Pogba sicuro: "Con Carrick allo United si respira un'aria diversa, un'altra energia"
Paul Pogba ne è sicuro. Il centrocampista francese, che a novembre è tornato a giocare con il Monaco dopo una squalifica per doping, ha collezionato più di 150 presenze con il Manchester United nel corso di due avventure differenti e ha toccato il tema dell'effetto-Michael Carrick all'interno del mondo Red Devils.
Arrivato in panchina, l'inglese 44enne è riuscito a risollevare gli animi e l'economia della classifica della squadra, qualificandola in Champions League nella prossima stagione. Un traguardo - tra le altre conseguenze positive - che gli ha permesso di essere confermato allenatore in carica dello United: "È andata bene. Penso che sia stato un ottimo percorso per lui e per i giocatori. Si respirava un'aria diversa, hanno avvertito un'altra energia ed è stato un bene per loro: era tutto ciò di cui avevano bisogno", ha detto Pogba nell'intervista a ESPN.
L'ex Juve poi ha proseguito: "Immagino che l'anno prossimo torneranno in Champions League; sarà una bella sfida e dovranno mettersi alla prova. Ma è stata senza dubbio una buona stagione per riportare il Manchester United dove merita di stare". Dopo aver fatto il suo tanto atteso ritorno in campo con il Monaco a novembre, Pogba ha collezionato sei presenze in Ligue 1, continuando a fare i conti con i problemi fisici.

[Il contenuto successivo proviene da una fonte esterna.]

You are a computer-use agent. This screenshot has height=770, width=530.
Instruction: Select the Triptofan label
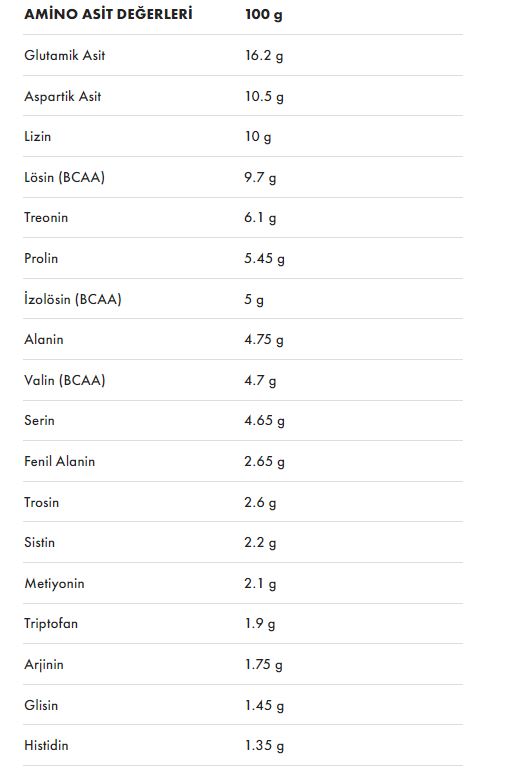click(x=51, y=624)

Mancato il sogno di tornare a vestire la maglia della Francia in occasione del Mondiale, la Piovra ha cercato di immaginarsi come sarà questa edizione negli Stati Uniti, in Messico e in Canada, mentre l'Argentina resta la forte candidata alla vittoria finale: "Sì. Penso che tutti li vedano come i favoriti", ha detto Pogba. "Devono esserlo. Hanno probabilmente i migliori giocatori del mondo. Ma ovviamente questo non basta per vincere un Mondiale, e c'è più pressione su di loro. Devono mantenere lo standard più alto possibile".